The causes? The ultra-low prices for generic prescriptions offered by giant retailers and drugstore chains and intense competition among the many generic drugmakers fighting for sales, according to health information firm IMS Health.
Those pricing pressures forced down dollar sales of generic drugs in the U.S. by 2.7 percent in the year ending in September, even though the number of generic prescriptions filled actually increased by 5.4 percent over the year before, IMS reported Wednesday.
"We're seeing the combination of pressure from large retailers to make generics available at ever-lower prices for their customers" and the intensified competition among generic drugmakers leading them to cut prices, said Murray Aitken, senior vice president of the Healthcare Insight unit at IMS.
Aitken said the price competition is particularly intense for drugs that had been brand-name blockbusters - recent examples include osteoporosis drug Fosamax and cholesterol fighter Zocor - where "there can be as many as 20 generic manufacturers competing for share."
Meanwhile, in 2006 discounter Kmart, followed by Wal-Mart Stores Inc. and Target Corp., began offering a large number of popular generic drugs for just $4 or $5 per month, passing on their savings from buying in large volume as a strategy to draw more shoppers into their stores.
Some other major retailers with in-store pharmacies and even drugstore chains have followed suit with similar programs, with some now offering generic drugs for as little as $10 for a three-month supply.
"I think we'll continue to see very intense levels of competition" in the U.S., Aitken said. "It's a very good story for the health care system."
And more popular generics will be coming soon.

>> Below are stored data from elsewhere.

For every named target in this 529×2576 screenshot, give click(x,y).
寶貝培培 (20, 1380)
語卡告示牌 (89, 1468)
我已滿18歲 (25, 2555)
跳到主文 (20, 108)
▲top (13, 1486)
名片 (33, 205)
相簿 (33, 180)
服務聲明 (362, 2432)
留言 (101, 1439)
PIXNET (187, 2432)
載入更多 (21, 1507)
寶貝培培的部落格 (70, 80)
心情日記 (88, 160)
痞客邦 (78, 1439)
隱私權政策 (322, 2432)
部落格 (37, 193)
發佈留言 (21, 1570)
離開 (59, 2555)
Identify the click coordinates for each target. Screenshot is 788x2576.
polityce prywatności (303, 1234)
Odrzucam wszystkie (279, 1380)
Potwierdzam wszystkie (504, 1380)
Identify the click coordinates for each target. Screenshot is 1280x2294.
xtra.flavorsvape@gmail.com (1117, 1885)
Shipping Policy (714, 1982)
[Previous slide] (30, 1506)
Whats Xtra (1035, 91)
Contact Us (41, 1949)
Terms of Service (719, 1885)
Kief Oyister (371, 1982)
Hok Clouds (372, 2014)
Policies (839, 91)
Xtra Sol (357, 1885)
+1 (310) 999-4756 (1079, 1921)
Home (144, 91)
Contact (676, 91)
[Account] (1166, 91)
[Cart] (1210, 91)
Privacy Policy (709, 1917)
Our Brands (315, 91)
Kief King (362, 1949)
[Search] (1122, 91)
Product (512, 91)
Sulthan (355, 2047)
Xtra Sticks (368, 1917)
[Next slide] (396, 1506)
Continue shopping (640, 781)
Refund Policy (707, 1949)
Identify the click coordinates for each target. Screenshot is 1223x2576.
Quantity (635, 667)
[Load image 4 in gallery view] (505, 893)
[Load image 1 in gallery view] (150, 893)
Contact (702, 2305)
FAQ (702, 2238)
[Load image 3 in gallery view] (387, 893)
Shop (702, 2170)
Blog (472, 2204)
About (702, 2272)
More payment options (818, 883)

Between now and 2012, brand-name drugs with $139 billion in annual sales in the world's top eight markets will face generic competition, IMS noted. Those drugs include the world's top-selling medicine, Pfizer Inc.'s cholesterol drug Lipitor, which has sales of nearly $13 billion a year.
However, after that, the ongoing decline in the number of major new brand-name drugs being approved will mean fewer new generics.
Generics generated $78 billion in revenue in the 26 countries with the highest sales in the year ending in September, an increase of only 3.6 percent over the prior year, according to IMS. The $70 billion total does not include sales at Wal-Mart, which does not isclose such data. Revenue had been climbing by double digits for several years and jumped 11.4 percent in 2007.
The report noted U.S. generic sales dipped from $34 billion in 2007 to $33 billion in the year ending in September, when generic drugs accounted for nearly 64 percent of all prescriptions filled.
Among other major markets, revenue from generic drugs also declined in the U.K., driven by pricing pressure from its national health system, but increased by double digits in France, Italy, Japan and Spain.
IMS expects what Aitken called "seismic change" in the global generics industry over the next decade, as the pricing pressures lead to more small generic manufacturers whose profit margins are being squeezed now being acquired by the dominant players. Meanwhile, more of those big companies are branching out into developing brand-name drugs, more brand-name companies trying to compensate for slow growth are making their own generics, and generic versions of biotech drugs - not yet allowed in this country - are expected to become more common, expanding the generic market.